» **Problem statement**: Please output only the lines running from the one that contains "832x494 pixels." through the last line of the data below, exactly as they stand, with no pictures.

*** Opening Entries provided ***

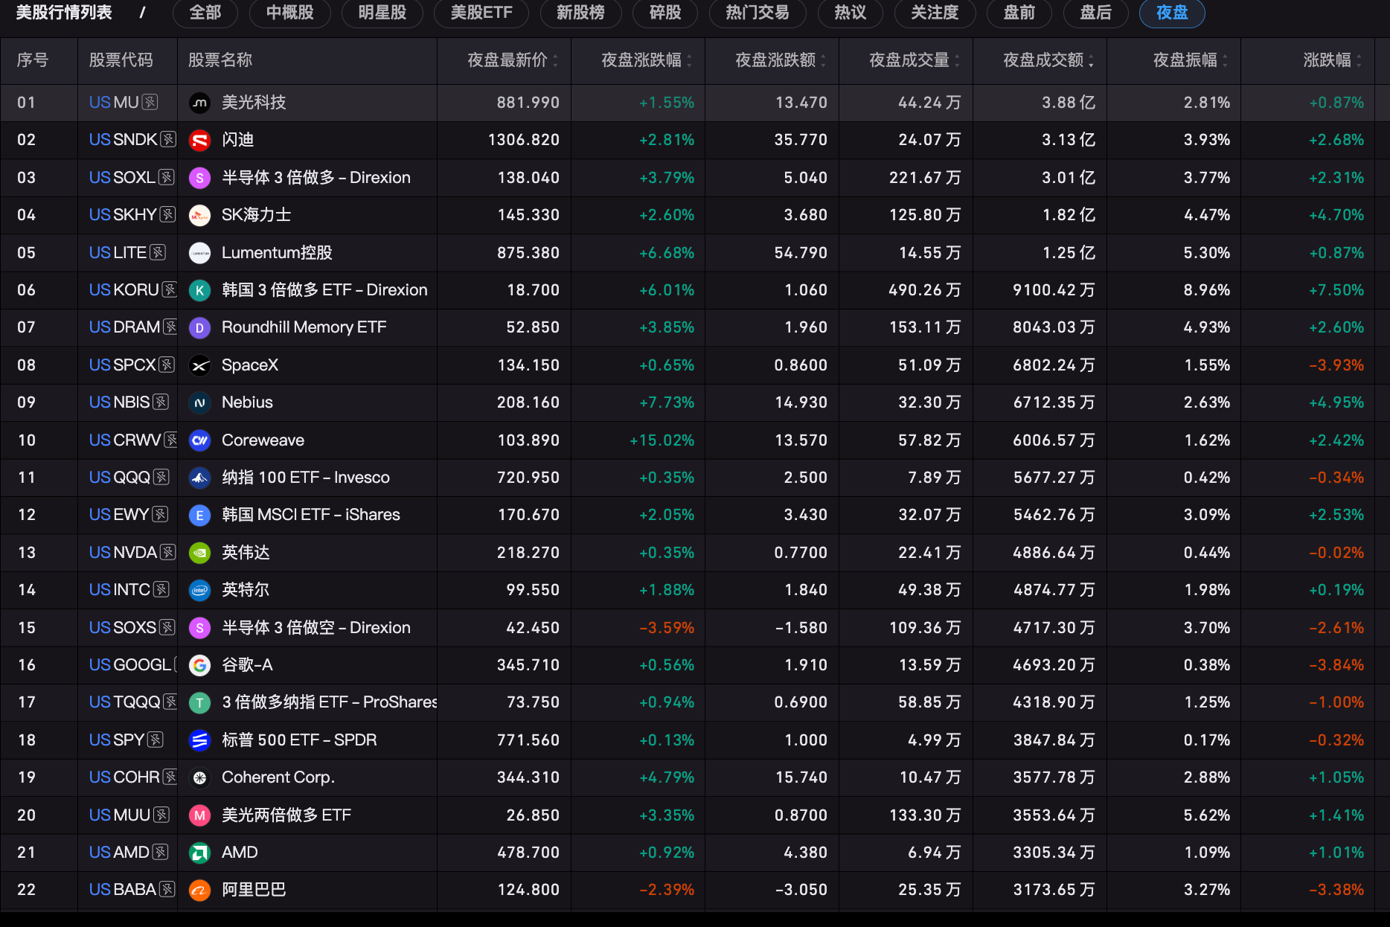Sort by 夜盘最新价 column arrows
The width and height of the screenshot is (1390, 927).
(555, 61)
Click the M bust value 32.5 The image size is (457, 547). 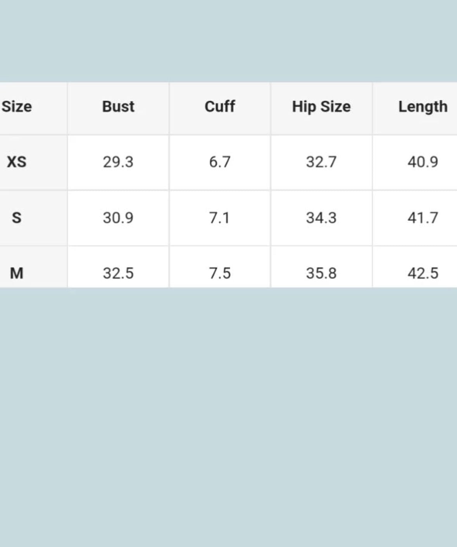pyautogui.click(x=118, y=273)
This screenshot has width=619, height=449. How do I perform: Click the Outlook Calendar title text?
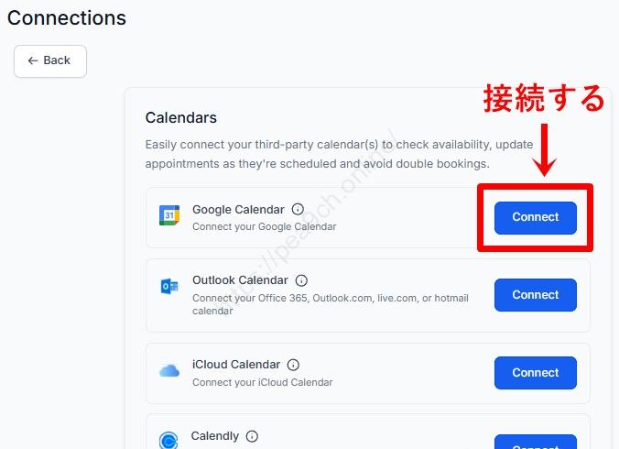[240, 280]
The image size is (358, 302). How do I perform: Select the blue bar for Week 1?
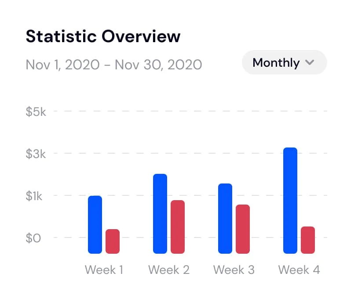click(95, 224)
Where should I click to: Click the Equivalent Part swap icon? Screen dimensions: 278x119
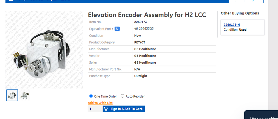[117, 29]
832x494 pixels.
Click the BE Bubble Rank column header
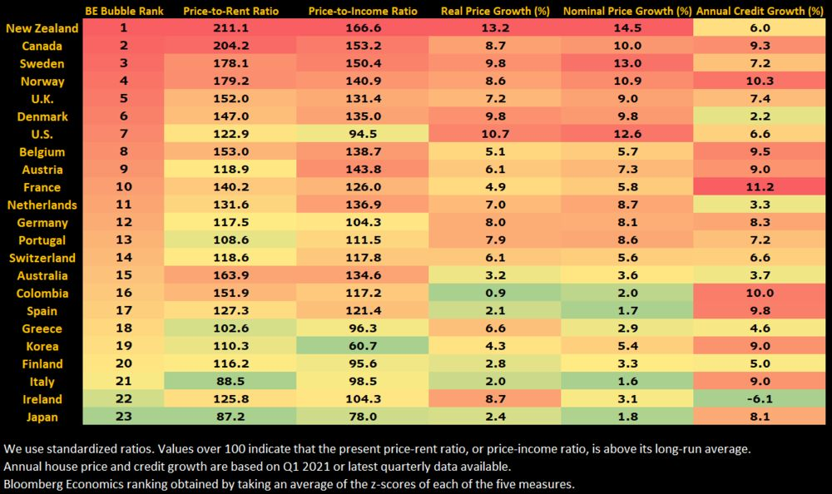pyautogui.click(x=123, y=11)
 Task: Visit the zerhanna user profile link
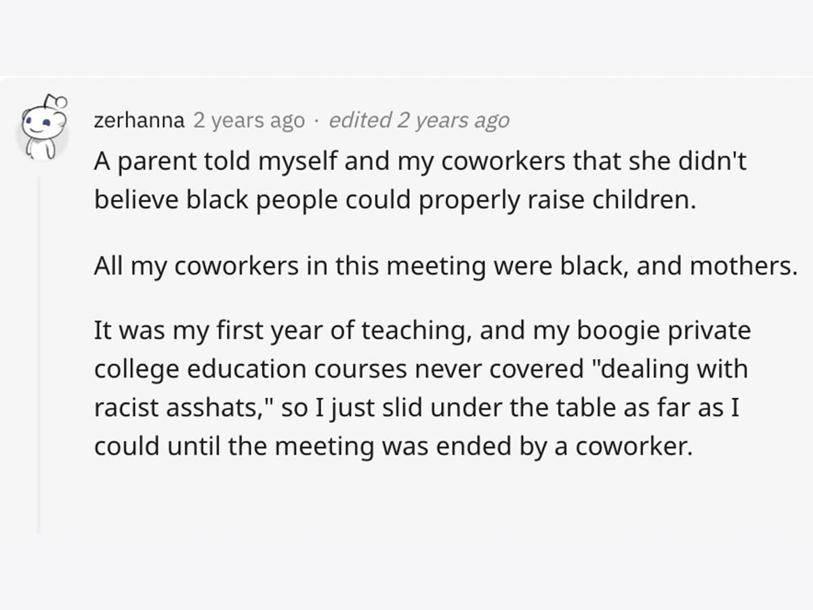click(140, 121)
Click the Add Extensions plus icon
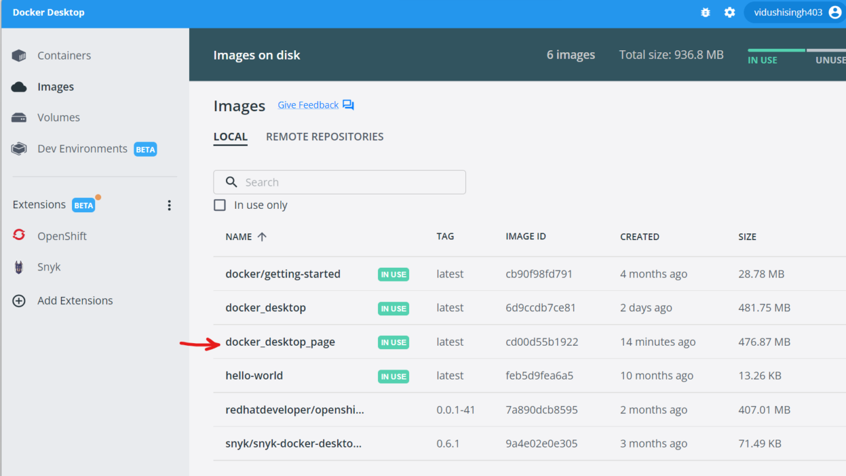Screen dimensions: 846x476 [x=19, y=301]
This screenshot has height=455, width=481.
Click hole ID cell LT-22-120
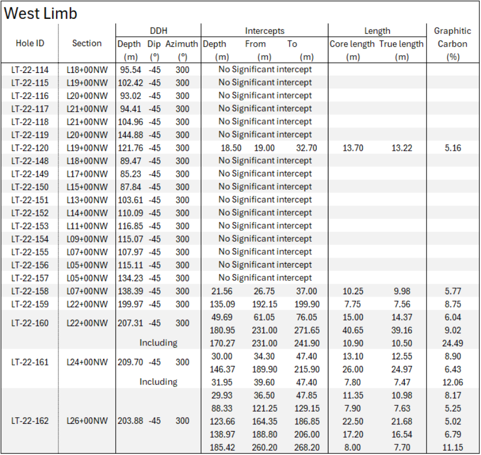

*** Closing Entries provided ***

» **Answer to the exercise**:
832x494 pixels.
Click the BE Bubble Rank column header
pyautogui.click(x=123, y=11)
 Task: Visit the zerhanna user profile link
click(140, 121)
Click the Add Extensions plus icon
Screen dimensions: 846x476 [x=19, y=301]
This screenshot has height=455, width=481.
Click hole ID cell LT-22-120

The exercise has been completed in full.